# An edge coloring problem for class two graphs

A proper edge $$k$$-coloring of a graph is an assignment of $$k$$ colors to the edges of the graph so that no two adjacent edges have the same color. The smallest integer $$k$$ such that $$G$$ has a proper edge $$k$$-coloring is the chromatic index of $$G$$.

Giving a simple graph $$G$$, the well-known Vizing's theorem tells us that the chromatic index of any simple graph $$G$$ is either $$\Delta(G)$$ or $$\Delta(G)+1$$. In particular, if the chromatic index of a graph $$G$$ is $$\Delta(G)+1$$, then we say that $$G$$ is of class two.

Suppose that $$G$$ is a graph of class two and $$\varphi$$ is a proper edge coloring using $$\Delta(G)+1$$ colors. I wonder whether there always exists an edge $$uv$$ such that $$\varphi(uv)\cup \{\varphi(e)~|~e~is~an~edge~adjacent~to~uv\}$$ covers all of the $$\Delta(G)+1$$ colors.

I guess the answer is yes, however, cannot find any source supporting this. If anyone knows some relative references or can prove or disprove this, please reply me. Thanks in advance.

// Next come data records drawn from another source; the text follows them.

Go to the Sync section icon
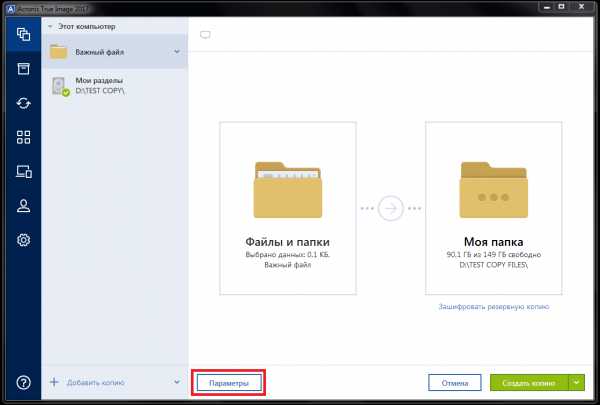[21, 103]
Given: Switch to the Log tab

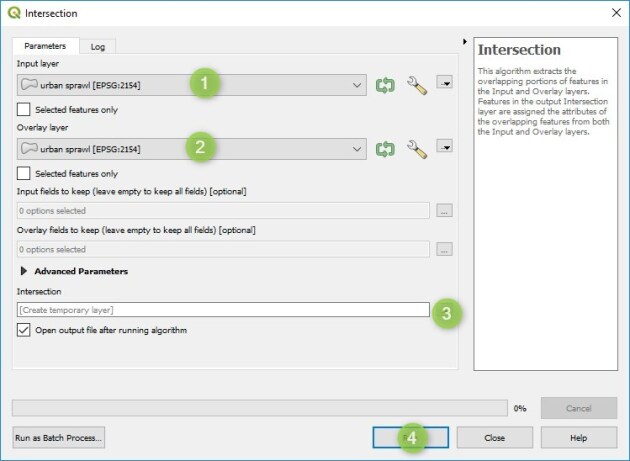Looking at the screenshot, I should click(x=98, y=47).
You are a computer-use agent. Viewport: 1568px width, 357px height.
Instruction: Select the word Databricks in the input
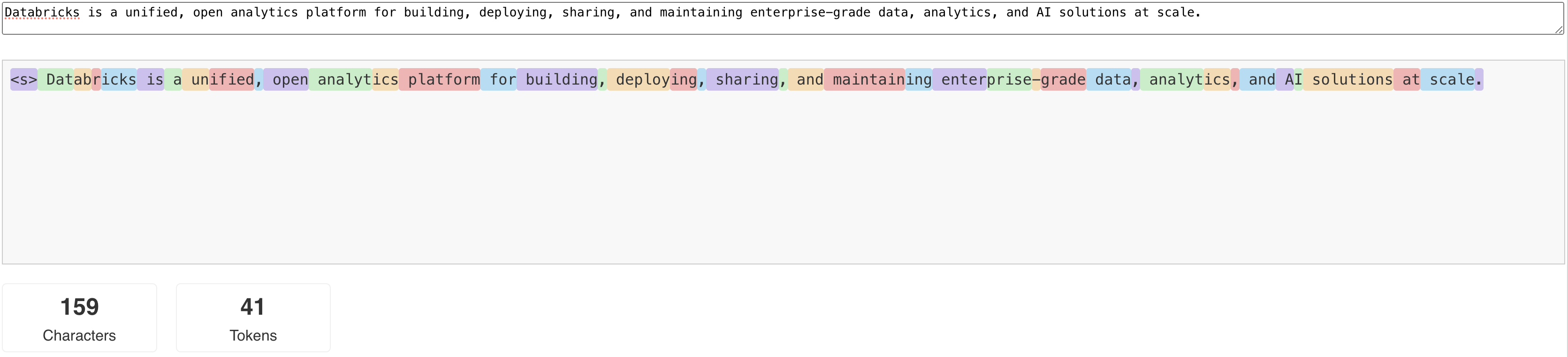tap(43, 12)
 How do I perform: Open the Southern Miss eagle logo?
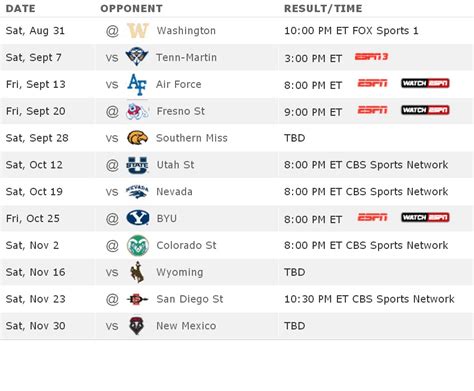point(137,138)
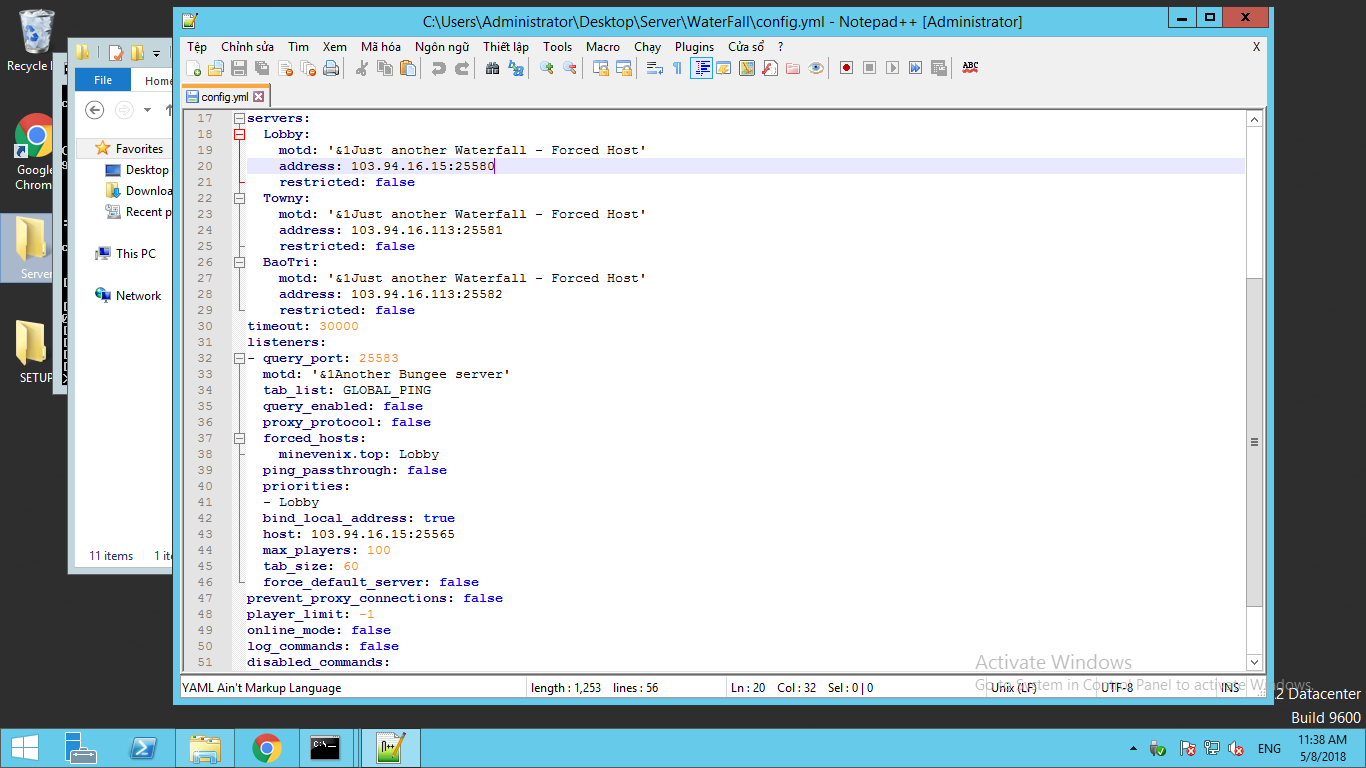This screenshot has height=768, width=1366.
Task: Collapse the forced_hosts block at line 37
Action: point(239,438)
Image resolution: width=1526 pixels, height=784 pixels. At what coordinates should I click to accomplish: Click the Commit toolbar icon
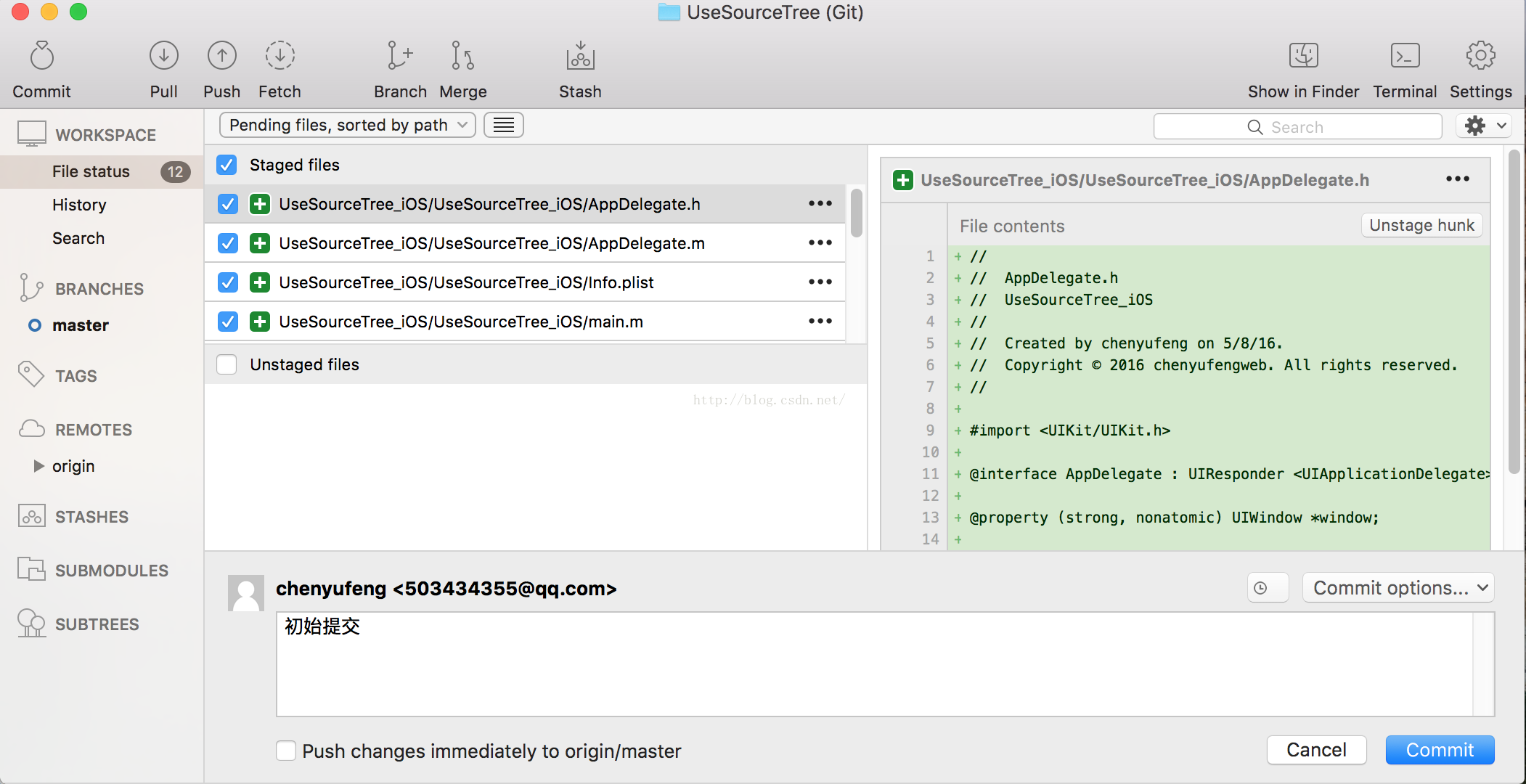[41, 57]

• This is a homework level question, please try math.stackexchange.com, as this site is for researchers. Commented Sep 26, 2021 at 15:21

Let $$uv$$ be an edge colored by the last color, say $$\Delta+1$$. If $$uv$$ is incidence with all colors, then it is the required edge. So the only case is that every edge colored with $$\Delta+1$$ is not incident with some color in $$[\Delta]$$, and thus it can be recolored by that color. This results an edge $$\Delta$$-coloring, a contradiciton.